Mercury and methylmercury exposure to sunlight (specifically ultra-violet light) has an overall detoxifying effect. Sunlight can break down methylmercury to Hg(II) or Hg(0), which can leave the aquatic environment and reenter the atmosphere as a gas.
Sampling mercury in water requires extra care to avoid cross contamination because concentrations in water are so low.
Environments Where Methylmercury is a Problem
Although mercury is a globally dispersed contaminant, it is not a problem everywhere. Aside from grossly polluted environments, mercury is normally a problem only where the rate of natural formation of methylmercury from inorganic mercury is greater than the reverse reaction. Methylmercury is the only form of mercury that accumulates appreciably in fish. Environments that are known to favor the production of methylmercury include certain types of wetlands, dilute low-pH lakes in Northeast and Northcentral United States, parts of the Florida Everglades, newly flooded reservoirs, and coastal wetlands, particularly along the Gulf of Mexico, Atlantic Ocean, and San Francisco Bay.
How does mercury enter the food chain? The exact mechanisms by which mercury enters the food chain remain largely unknown and may vary among ecosystems. Certain bacteria play an important early role. Bacteria that process sulfate (SO 4 =) in the environment take up mercury in its inorganic form and convert it to methylmercury through metabolic processes. The conversion of inorganic mercury to methylmercury is important because its toxicity is greater and because organisms require considerably longer to eliminate methylmercury. These methylmercury-containing bacteria may be consumed by the next higher level in the food chain, or the bacteria may excrete the methylmercury to the water where it can quickly adsorb to plankton, which are also consumed by the next level in the food chain. Because animals accumulate methylmercury faster than they eliminate it, animals consume higher concentrations of mercury at each successive level of the food chain. Small environmental concentrations of methy-lmercury can thus readily accumulate to potentially harmful concentrations in fish, fish-eating wildlife and people. Even at very low atmospheric deposition rates in locations remote from point sources, mercury biomagnification can result in toxic effects in consumers at the top of these aquatic food chains.

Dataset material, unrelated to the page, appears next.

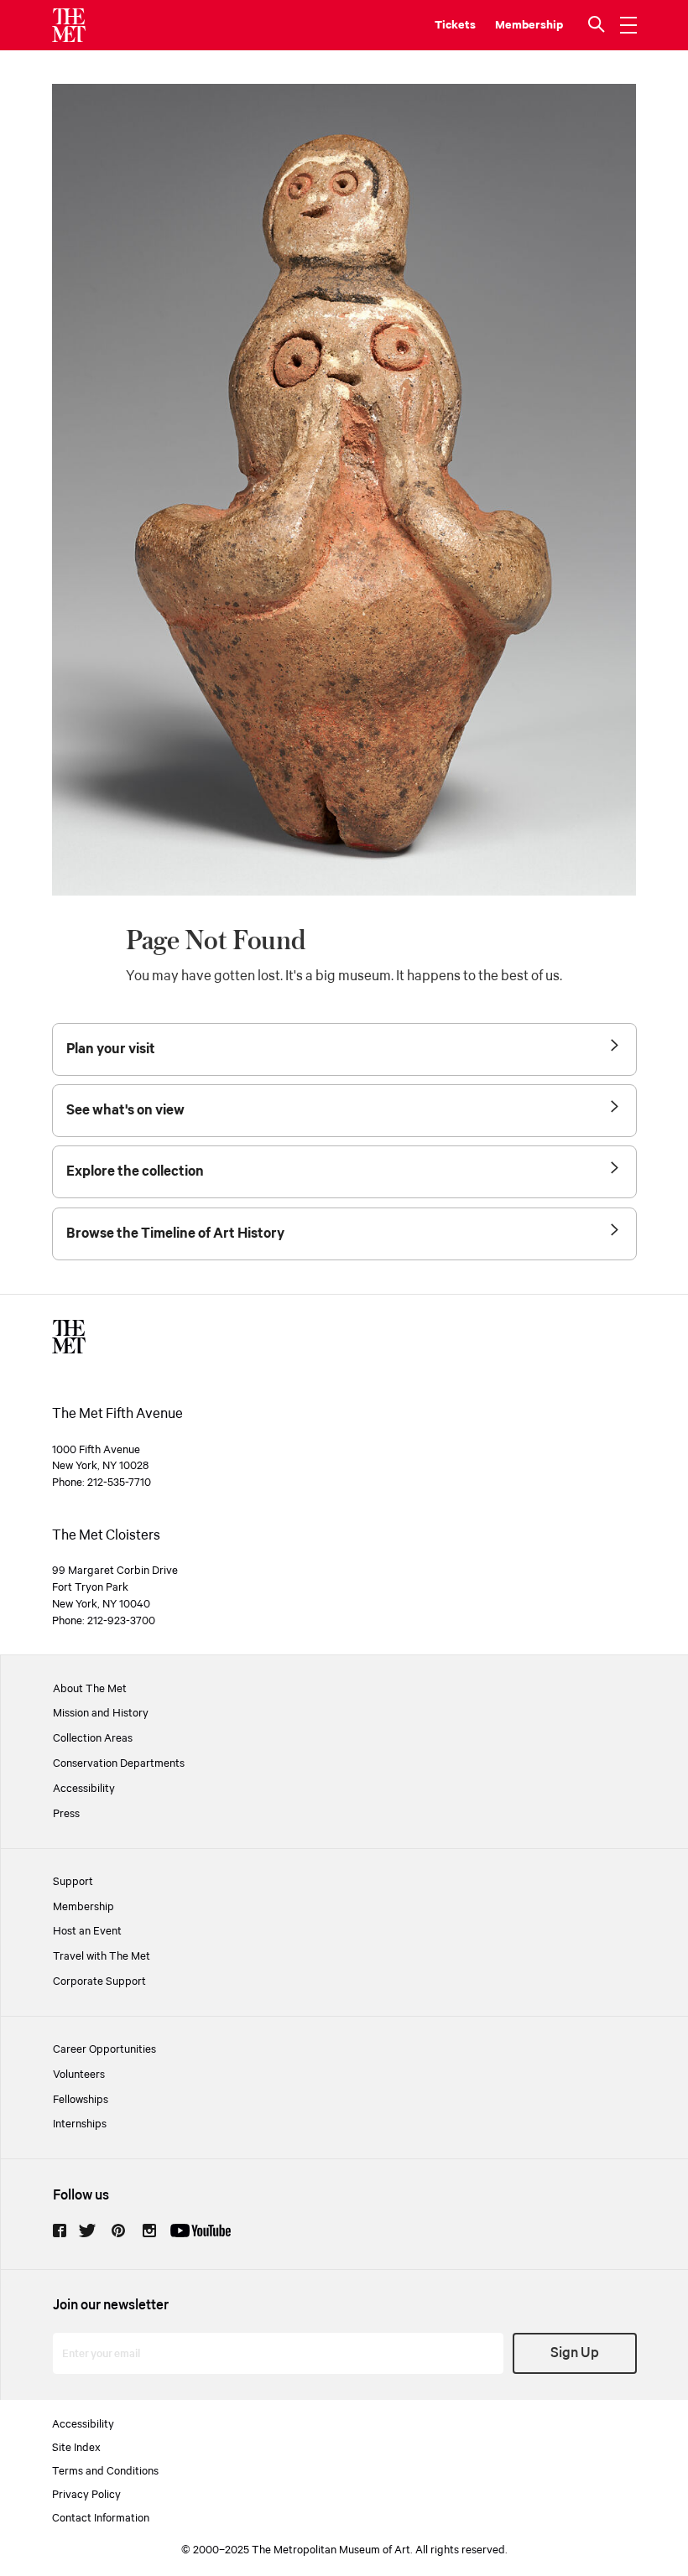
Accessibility (84, 1788)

In highly polluted areas where mercury has accumulated through industrial or mining activities, natural processes may bury, dilute, or erode the mercury deposits, resulting in declines in concentration. In many relatively pristine areas, however, mercury concentrations have actually increased because atmospheric deposition has increased. For instance, concentrations of mercury in feathers of fish-eating seabirds from the northeastern Atlantic Ocean have steadily increased for more than a century. In North American sediment cores, sediments deposited since industrialization have mercury concentrations about 3-5 times those found in older sediments. Some sites may have become methylmercury hot spots inadvertently through human activities. Lake acidification, addition of substances like sulfur that stimulate methylation, and mobilization of mercury in soils in newly flooded reservoirs or constructed wetlands have been shown to increase the likelihood that mercury will become a problem in fish. Although scientists from USGS and elsewhere are beginning to unravel the complex interactions between mercury and the environment, a lack of information on the sources, behavior, and effects of mercury in the environment has impeded identification of effective management responses to the Nation’s growing mercury problem.